**Task details:** Reproduce the records below word for word, keeping every line in its original order.

**Task inputs:**
•••

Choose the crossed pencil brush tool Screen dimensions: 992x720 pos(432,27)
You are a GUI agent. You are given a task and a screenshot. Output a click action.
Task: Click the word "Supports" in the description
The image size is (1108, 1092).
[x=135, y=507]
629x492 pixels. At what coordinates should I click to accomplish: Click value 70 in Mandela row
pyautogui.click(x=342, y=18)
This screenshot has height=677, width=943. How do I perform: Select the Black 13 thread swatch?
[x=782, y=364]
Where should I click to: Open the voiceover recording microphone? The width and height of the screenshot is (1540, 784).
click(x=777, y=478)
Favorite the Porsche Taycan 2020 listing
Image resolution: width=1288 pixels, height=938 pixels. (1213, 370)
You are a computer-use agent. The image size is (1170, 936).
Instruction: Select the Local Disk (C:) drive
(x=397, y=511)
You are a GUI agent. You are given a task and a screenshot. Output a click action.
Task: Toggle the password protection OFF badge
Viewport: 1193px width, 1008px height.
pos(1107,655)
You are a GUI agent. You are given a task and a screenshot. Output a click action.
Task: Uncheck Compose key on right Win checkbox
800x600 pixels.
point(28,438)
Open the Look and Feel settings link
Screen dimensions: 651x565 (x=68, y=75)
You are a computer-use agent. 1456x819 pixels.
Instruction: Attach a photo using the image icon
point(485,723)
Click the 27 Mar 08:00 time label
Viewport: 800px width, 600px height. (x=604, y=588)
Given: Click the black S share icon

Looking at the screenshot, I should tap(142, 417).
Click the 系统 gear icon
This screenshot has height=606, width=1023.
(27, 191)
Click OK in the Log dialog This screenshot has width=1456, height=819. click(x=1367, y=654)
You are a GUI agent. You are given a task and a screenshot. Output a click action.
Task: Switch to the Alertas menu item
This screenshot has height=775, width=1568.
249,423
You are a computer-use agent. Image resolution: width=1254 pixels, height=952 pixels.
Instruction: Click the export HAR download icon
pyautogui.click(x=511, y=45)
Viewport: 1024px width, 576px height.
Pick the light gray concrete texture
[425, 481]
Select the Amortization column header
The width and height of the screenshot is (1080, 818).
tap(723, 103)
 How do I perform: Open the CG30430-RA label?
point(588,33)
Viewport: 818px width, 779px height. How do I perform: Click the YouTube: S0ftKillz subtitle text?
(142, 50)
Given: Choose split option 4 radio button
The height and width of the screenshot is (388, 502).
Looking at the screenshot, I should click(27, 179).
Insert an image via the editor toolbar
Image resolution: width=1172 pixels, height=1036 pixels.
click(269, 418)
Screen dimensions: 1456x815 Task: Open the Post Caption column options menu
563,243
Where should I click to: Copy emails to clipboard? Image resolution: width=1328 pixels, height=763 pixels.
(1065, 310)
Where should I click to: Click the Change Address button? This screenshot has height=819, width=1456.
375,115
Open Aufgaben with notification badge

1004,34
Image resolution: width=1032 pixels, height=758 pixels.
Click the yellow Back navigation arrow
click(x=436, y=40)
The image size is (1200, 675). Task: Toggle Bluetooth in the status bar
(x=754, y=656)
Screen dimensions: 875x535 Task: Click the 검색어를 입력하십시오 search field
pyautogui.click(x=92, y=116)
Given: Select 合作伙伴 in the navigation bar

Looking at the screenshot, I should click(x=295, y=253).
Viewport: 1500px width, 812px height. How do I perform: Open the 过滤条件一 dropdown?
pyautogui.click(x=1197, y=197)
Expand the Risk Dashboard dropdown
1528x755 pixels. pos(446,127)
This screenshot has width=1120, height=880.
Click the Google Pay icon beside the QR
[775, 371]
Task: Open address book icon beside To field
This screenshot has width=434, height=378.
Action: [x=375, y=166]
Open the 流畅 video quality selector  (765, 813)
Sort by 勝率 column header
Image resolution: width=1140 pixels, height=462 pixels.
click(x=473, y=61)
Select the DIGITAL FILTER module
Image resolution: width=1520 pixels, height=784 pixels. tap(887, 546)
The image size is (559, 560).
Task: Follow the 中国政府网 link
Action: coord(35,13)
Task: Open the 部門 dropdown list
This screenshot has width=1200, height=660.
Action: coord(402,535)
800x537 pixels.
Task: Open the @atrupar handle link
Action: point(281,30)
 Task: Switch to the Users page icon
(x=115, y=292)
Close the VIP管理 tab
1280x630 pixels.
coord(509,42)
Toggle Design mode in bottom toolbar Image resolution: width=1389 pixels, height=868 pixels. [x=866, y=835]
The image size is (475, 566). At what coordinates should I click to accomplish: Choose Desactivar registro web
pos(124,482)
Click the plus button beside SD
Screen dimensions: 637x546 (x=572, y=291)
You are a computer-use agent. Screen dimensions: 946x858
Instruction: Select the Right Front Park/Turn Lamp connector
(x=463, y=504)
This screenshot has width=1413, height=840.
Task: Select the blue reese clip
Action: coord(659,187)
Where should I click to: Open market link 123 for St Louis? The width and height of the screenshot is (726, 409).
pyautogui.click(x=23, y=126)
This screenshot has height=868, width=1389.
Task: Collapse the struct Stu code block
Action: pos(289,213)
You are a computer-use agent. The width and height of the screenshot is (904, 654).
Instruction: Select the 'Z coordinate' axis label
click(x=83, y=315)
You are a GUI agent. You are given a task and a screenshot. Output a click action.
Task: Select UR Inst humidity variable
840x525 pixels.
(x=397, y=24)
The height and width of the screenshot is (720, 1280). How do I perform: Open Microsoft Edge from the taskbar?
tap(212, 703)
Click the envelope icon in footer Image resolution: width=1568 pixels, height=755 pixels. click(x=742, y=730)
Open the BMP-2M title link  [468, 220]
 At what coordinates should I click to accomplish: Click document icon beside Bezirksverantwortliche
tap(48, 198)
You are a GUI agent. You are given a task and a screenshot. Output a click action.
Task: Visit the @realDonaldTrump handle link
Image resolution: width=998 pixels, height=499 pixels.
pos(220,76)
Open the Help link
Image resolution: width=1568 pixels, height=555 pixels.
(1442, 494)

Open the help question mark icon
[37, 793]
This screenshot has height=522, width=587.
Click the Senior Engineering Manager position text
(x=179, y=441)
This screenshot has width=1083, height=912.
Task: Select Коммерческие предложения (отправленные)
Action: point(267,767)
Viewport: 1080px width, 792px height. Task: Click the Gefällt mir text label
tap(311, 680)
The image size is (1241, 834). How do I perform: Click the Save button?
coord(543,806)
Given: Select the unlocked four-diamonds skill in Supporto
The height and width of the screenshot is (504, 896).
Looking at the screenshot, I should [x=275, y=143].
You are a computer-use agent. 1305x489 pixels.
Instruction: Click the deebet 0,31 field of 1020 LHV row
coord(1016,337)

•••

**Exercise result:**
Choose the crossed pencil brush tool Screen dimensions: 992x720 pos(432,27)
You are a GUI agent. You are given a task and a screenshot. Output a click action.
Task: Click the word "Supports" in the description
The image size is (1108, 1092).
[x=135, y=507]
629x492 pixels. At what coordinates should I click to accomplish: Click value 70 in Mandela row
pyautogui.click(x=342, y=18)
This screenshot has height=677, width=943. How do I perform: Select the Black 13 thread swatch?
[x=782, y=364]
Where should I click to: Open the voiceover recording microphone? The width and height of the screenshot is (1540, 784).
click(x=777, y=478)
Favorite the Porsche Taycan 2020 listing
Image resolution: width=1288 pixels, height=938 pixels. (1213, 370)
You are a computer-use agent. The image size is (1170, 936).
Instruction: Select the Local Disk (C:) drive
(x=397, y=511)
You are a GUI agent. You are given a task and a screenshot. Output a click action.
Task: Toggle the password protection OFF badge
Viewport: 1193px width, 1008px height.
pos(1107,655)
You are a GUI agent. You are given a task and a screenshot. Output a click action.
Task: Uncheck Compose key on right Win checkbox
800x600 pixels.
point(28,438)
Open the Look and Feel settings link
Screen dimensions: 651x565 (x=68, y=75)
You are a computer-use agent. 1456x819 pixels.
Instruction: Attach a photo using the image icon
point(485,723)
Click the 27 Mar 08:00 time label
Viewport: 800px width, 600px height. (x=604, y=588)
Given: Click the black S share icon

Looking at the screenshot, I should tap(142, 417).
Click the 系统 gear icon
This screenshot has height=606, width=1023.
(27, 191)
Click OK in the Log dialog This screenshot has width=1456, height=819. click(x=1367, y=654)
You are a GUI agent. You are given a task and a screenshot. Output a click action.
Task: Switch to the Alertas menu item
This screenshot has height=775, width=1568.
249,423
You are a computer-use agent. Image resolution: width=1254 pixels, height=952 pixels.
Instruction: Click the export HAR download icon
pyautogui.click(x=511, y=45)
Viewport: 1024px width, 576px height.
Pick the light gray concrete texture
[425, 481]
Select the Amortization column header
The width and height of the screenshot is (1080, 818).
tap(723, 103)
 How do I perform: Open the CG30430-RA label?
point(588,33)
Viewport: 818px width, 779px height. How do I perform: Click the YouTube: S0ftKillz subtitle text?
(142, 50)
Given: Choose split option 4 radio button
The height and width of the screenshot is (388, 502).
Looking at the screenshot, I should click(27, 179).
Insert an image via the editor toolbar
Image resolution: width=1172 pixels, height=1036 pixels.
click(269, 418)
Screen dimensions: 1456x815 Task: Open the Post Caption column options menu
563,243
Where should I click to: Copy emails to clipboard? Image resolution: width=1328 pixels, height=763 pixels.
(1065, 310)
Where should I click to: Click the Change Address button? This screenshot has height=819, width=1456.
375,115
Open Aufgaben with notification badge

1004,34
Image resolution: width=1032 pixels, height=758 pixels.
Click the yellow Back navigation arrow
click(x=436, y=40)
The image size is (1200, 675). Task: Toggle Bluetooth in the status bar
(x=754, y=656)
Screen dimensions: 875x535 Task: Click the 검색어를 입력하십시오 search field
pyautogui.click(x=92, y=116)
Given: Select 合作伙伴 in the navigation bar

Looking at the screenshot, I should click(x=295, y=253).
Viewport: 1500px width, 812px height. How do I perform: Open the 过滤条件一 dropdown?
pyautogui.click(x=1197, y=197)
Expand the Risk Dashboard dropdown
1528x755 pixels. pos(446,127)
This screenshot has width=1120, height=880.
Click the Google Pay icon beside the QR
[775, 371]
Task: Open address book icon beside To field
This screenshot has width=434, height=378.
Action: [x=375, y=166]
Open the 流畅 video quality selector  (765, 813)
Sort by 勝率 column header
Image resolution: width=1140 pixels, height=462 pixels.
click(x=473, y=61)
Select the DIGITAL FILTER module
Image resolution: width=1520 pixels, height=784 pixels. tap(887, 546)
The image size is (559, 560).
Task: Follow the 中国政府网 link
Action: coord(35,13)
Task: Open the 部門 dropdown list
This screenshot has width=1200, height=660.
Action: coord(402,535)
800x537 pixels.
Task: Open the @atrupar handle link
Action: point(281,30)
 Task: Switch to the Users page icon
(x=115, y=292)
Close the VIP管理 tab
1280x630 pixels.
coord(509,42)
Toggle Design mode in bottom toolbar Image resolution: width=1389 pixels, height=868 pixels. [x=866, y=835]
The image size is (475, 566). At what coordinates should I click to accomplish: Choose Desactivar registro web
pos(124,482)
Click the plus button beside SD
Screen dimensions: 637x546 (x=572, y=291)
You are a computer-use agent. Screen dimensions: 946x858
Instruction: Select the Right Front Park/Turn Lamp connector
(x=463, y=504)
This screenshot has width=1413, height=840.
Task: Select the blue reese clip
Action: coord(659,187)
Where should I click to: Open market link 123 for St Louis? The width and height of the screenshot is (726, 409).
pyautogui.click(x=23, y=126)
This screenshot has height=868, width=1389.
Task: Collapse the struct Stu code block
Action: pos(289,213)
You are a computer-use agent. The width and height of the screenshot is (904, 654).
Instruction: Select the 'Z coordinate' axis label
click(x=83, y=315)
You are a GUI agent. You are given a task and a screenshot. Output a click action.
Task: Select UR Inst humidity variable
840x525 pixels.
(x=397, y=24)
The height and width of the screenshot is (720, 1280). How do I perform: Open Microsoft Edge from the taskbar?
tap(212, 703)
Click the envelope icon in footer Image resolution: width=1568 pixels, height=755 pixels. click(x=742, y=730)
Open the BMP-2M title link  [468, 220]
 At what coordinates should I click to accomplish: Click document icon beside Bezirksverantwortliche
tap(48, 198)
You are a GUI agent. You are given a task and a screenshot. Output a click action.
Task: Visit the @realDonaldTrump handle link
Image resolution: width=998 pixels, height=499 pixels.
pos(220,76)
Open the Help link
Image resolution: width=1568 pixels, height=555 pixels.
(1442, 494)

Open the help question mark icon
[37, 793]
This screenshot has height=522, width=587.
Click the Senior Engineering Manager position text
(x=179, y=441)
This screenshot has width=1083, height=912.
Task: Select Коммерческие предложения (отправленные)
Action: point(267,767)
Viewport: 1080px width, 792px height. Task: Click the Gefällt mir text label
tap(311, 680)
The image size is (1241, 834). How do I perform: Click the Save button?
coord(543,806)
Given: Select the unlocked four-diamonds skill in Supporto
The height and width of the screenshot is (504, 896).
Looking at the screenshot, I should [x=275, y=143].
You are a computer-use agent. 1305x489 pixels.
Instruction: Click the deebet 0,31 field of 1020 LHV row
coord(1016,337)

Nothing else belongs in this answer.